Le groupe rebelle M23, soutenu par 3 000 à 4 000 soldats rwandais selon les Nations unies, poursuit son combat contre l’armée congolaise dans l’Est de la République Démocratique du Congo depuis plus de trois ans.

 

Ce lundi matin, la situation s’est intensifiée avec la fermeture de la frontière entre la RDC et le Rwanda, suivie de violents échanges de tirs entre les troupes des deux pays à leur frontière commune.

Jean-Noël Barrot, ministre français des Affaires étrangères, a averti : « Goma s’apprête à tomber », condamnant fermement l’offensive militaire en cours. L’attaque sur la capitale de la province du Nord-Kivu, située à proximité du Rwanda et peuplée d’un million d’habitants et tout autant de déplacés, marque une nouvelle étape dans l’avancée des troupes rwandaises et des combattants du M23. Ces derniers semblent prendre le dessus face à une armée congolaise débordée.

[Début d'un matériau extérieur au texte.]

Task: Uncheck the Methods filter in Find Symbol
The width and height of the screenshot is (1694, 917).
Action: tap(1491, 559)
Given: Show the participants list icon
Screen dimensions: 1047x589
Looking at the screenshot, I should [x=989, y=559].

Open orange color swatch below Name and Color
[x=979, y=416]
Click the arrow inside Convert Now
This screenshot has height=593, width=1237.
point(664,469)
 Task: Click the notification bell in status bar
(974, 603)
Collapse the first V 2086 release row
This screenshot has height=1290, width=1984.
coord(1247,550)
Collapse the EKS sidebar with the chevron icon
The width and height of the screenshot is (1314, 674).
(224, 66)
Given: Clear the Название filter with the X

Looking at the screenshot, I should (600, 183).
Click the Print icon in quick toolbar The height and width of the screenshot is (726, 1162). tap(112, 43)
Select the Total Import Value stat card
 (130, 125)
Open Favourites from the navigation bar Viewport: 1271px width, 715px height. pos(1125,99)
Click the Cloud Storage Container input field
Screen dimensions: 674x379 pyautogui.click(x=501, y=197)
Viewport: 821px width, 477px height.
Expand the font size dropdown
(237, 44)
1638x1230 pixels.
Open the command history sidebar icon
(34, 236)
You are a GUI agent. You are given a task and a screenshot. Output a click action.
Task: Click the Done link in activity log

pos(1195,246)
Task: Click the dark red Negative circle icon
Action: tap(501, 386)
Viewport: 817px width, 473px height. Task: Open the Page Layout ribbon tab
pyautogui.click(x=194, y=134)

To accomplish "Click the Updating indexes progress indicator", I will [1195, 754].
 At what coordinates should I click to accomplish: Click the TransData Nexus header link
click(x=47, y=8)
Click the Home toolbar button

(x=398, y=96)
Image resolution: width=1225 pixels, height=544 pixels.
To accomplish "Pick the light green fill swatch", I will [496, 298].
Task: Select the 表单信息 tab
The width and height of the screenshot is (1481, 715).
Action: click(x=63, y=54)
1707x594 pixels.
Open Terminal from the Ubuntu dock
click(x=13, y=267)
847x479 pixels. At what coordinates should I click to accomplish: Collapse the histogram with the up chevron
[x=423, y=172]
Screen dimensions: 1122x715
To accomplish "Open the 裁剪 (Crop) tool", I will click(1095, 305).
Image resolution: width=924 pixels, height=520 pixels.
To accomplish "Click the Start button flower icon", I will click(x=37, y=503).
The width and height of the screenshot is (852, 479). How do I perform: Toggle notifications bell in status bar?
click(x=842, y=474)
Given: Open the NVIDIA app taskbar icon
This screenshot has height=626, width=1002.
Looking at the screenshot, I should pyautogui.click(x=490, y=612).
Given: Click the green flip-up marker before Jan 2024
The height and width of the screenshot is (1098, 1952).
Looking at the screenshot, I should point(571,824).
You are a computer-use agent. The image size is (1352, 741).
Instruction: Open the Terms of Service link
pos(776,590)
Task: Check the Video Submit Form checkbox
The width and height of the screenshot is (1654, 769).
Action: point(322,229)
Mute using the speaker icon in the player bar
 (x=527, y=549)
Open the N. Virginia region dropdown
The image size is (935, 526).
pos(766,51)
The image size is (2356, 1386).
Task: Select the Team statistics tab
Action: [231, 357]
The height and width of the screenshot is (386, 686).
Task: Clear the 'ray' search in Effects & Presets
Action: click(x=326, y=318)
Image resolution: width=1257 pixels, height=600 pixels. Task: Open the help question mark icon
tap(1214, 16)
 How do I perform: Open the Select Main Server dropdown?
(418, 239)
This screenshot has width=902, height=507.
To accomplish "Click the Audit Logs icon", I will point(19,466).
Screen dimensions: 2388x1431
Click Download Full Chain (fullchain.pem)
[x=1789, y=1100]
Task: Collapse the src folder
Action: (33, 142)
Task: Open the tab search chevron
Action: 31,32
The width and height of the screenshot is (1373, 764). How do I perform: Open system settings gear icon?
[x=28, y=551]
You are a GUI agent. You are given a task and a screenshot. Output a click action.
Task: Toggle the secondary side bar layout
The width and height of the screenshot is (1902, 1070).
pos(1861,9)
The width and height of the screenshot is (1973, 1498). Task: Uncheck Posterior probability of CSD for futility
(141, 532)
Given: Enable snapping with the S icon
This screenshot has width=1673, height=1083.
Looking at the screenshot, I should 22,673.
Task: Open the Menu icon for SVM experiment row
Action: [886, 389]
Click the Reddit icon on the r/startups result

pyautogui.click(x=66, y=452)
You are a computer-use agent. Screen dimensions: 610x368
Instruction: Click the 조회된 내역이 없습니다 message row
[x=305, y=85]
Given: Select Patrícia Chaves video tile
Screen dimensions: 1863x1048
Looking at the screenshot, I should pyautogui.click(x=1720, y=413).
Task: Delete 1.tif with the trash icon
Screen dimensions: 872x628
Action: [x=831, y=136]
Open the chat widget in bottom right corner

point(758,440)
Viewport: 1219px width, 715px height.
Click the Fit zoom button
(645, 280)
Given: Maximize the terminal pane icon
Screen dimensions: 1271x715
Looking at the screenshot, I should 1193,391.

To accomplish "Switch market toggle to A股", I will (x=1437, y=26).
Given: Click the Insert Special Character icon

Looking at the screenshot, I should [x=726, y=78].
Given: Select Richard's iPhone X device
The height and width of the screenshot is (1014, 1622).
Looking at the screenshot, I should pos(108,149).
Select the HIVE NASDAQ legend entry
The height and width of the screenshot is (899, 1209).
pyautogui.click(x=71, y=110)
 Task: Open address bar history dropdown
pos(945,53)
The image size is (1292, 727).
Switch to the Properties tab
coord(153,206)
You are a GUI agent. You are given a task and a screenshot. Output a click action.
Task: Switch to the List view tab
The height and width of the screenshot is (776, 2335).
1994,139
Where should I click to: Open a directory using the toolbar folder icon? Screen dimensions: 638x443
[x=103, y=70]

Le 28 janvier, des manifestations éclatent à Kinshasa, la capitale de la République Démocratique du Congo, en réaction à la situation. Des centaines de personnes réclament des sanctions contre le Rwanda, et plusieurs ambassades ont été attaquées par la foule en colère, illustrant l’intensification du mécontentement populaire face à la violence grandissante à la frontière.